_Task to complete:_ Going through the entries, how many lines include the string "context"? Answer only with the number.

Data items

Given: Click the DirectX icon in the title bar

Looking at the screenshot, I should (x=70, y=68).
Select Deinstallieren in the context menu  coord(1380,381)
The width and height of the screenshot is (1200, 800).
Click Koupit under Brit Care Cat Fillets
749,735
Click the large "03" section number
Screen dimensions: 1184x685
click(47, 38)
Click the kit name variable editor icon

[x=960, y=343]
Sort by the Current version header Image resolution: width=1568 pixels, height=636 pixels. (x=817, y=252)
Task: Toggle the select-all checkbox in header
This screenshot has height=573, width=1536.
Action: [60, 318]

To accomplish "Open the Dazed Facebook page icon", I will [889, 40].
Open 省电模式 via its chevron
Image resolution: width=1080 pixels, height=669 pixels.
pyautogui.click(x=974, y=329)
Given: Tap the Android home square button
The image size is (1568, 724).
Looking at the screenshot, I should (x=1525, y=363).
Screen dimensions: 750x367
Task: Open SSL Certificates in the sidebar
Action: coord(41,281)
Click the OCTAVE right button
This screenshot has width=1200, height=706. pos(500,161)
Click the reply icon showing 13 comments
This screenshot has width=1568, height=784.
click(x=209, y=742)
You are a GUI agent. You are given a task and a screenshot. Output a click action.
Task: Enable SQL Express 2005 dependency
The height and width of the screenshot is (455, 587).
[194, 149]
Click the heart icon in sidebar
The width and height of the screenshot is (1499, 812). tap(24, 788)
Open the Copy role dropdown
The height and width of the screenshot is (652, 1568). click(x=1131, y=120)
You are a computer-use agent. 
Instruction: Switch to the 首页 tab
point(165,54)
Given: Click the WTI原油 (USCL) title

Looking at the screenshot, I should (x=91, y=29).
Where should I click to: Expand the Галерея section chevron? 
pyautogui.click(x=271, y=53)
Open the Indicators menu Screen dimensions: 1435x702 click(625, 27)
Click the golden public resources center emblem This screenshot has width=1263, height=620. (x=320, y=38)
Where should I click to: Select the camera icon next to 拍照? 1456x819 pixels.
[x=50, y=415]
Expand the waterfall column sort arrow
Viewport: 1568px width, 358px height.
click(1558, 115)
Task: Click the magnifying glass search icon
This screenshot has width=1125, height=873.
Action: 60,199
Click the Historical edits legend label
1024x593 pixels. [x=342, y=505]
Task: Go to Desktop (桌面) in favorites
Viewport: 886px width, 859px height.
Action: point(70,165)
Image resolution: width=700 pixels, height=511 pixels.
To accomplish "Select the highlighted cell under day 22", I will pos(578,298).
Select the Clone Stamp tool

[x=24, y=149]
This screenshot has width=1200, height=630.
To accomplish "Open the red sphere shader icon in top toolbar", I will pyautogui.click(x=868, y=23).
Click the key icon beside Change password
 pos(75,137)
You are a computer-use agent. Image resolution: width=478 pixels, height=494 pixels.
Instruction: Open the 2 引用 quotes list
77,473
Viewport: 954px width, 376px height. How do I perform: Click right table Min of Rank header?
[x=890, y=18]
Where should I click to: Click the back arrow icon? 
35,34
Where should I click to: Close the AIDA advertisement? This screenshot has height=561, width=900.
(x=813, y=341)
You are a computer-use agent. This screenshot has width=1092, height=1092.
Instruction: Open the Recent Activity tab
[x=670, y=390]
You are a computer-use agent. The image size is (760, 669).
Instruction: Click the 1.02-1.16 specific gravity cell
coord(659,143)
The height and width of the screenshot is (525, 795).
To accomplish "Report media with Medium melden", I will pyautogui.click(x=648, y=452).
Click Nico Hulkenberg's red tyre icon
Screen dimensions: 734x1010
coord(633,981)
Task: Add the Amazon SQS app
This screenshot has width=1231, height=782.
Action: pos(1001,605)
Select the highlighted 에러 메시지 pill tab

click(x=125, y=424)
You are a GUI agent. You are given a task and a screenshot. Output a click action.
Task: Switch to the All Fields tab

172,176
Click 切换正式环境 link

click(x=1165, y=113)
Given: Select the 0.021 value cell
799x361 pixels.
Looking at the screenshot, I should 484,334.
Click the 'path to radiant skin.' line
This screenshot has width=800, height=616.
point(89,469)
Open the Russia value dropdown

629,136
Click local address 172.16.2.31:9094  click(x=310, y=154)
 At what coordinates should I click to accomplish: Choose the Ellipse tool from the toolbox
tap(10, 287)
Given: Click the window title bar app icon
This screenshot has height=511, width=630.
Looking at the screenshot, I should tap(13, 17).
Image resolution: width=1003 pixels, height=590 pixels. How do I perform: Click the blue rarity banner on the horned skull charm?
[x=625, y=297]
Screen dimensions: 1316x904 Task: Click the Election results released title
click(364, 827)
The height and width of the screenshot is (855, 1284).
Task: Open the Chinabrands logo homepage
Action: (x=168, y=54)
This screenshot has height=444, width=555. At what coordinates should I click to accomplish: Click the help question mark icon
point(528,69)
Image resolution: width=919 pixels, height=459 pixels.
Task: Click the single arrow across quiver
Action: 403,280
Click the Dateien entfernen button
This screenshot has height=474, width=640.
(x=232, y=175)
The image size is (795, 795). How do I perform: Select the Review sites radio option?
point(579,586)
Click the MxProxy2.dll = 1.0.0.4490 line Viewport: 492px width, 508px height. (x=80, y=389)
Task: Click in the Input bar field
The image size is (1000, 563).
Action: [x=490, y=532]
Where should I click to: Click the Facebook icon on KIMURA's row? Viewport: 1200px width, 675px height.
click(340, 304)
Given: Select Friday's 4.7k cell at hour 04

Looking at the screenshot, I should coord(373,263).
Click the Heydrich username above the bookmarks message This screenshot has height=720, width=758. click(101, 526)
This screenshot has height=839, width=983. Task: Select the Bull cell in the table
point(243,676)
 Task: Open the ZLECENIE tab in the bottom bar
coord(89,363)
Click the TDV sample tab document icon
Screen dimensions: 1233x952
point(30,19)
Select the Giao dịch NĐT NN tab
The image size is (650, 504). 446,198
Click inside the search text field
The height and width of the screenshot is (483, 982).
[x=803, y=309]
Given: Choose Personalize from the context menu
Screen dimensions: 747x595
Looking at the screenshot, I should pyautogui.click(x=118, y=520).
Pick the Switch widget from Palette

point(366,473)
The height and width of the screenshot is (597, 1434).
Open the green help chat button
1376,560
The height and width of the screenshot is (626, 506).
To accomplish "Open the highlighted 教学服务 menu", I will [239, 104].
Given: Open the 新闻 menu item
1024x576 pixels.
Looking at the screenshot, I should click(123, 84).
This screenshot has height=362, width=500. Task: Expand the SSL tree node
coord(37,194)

_Answer to this exercise:_ 2